▶ YOUR OBJECTIVE
Output every entry exactly, from the first line to the last.

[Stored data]
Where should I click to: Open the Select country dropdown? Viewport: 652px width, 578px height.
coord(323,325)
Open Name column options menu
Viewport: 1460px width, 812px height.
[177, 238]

▶ EXERCISE OUTPUT
Where should I click to: Open the Select country dropdown? Viewport: 652px width, 578px height.
coord(323,325)
Open Name column options menu
Viewport: 1460px width, 812px height.
[177, 238]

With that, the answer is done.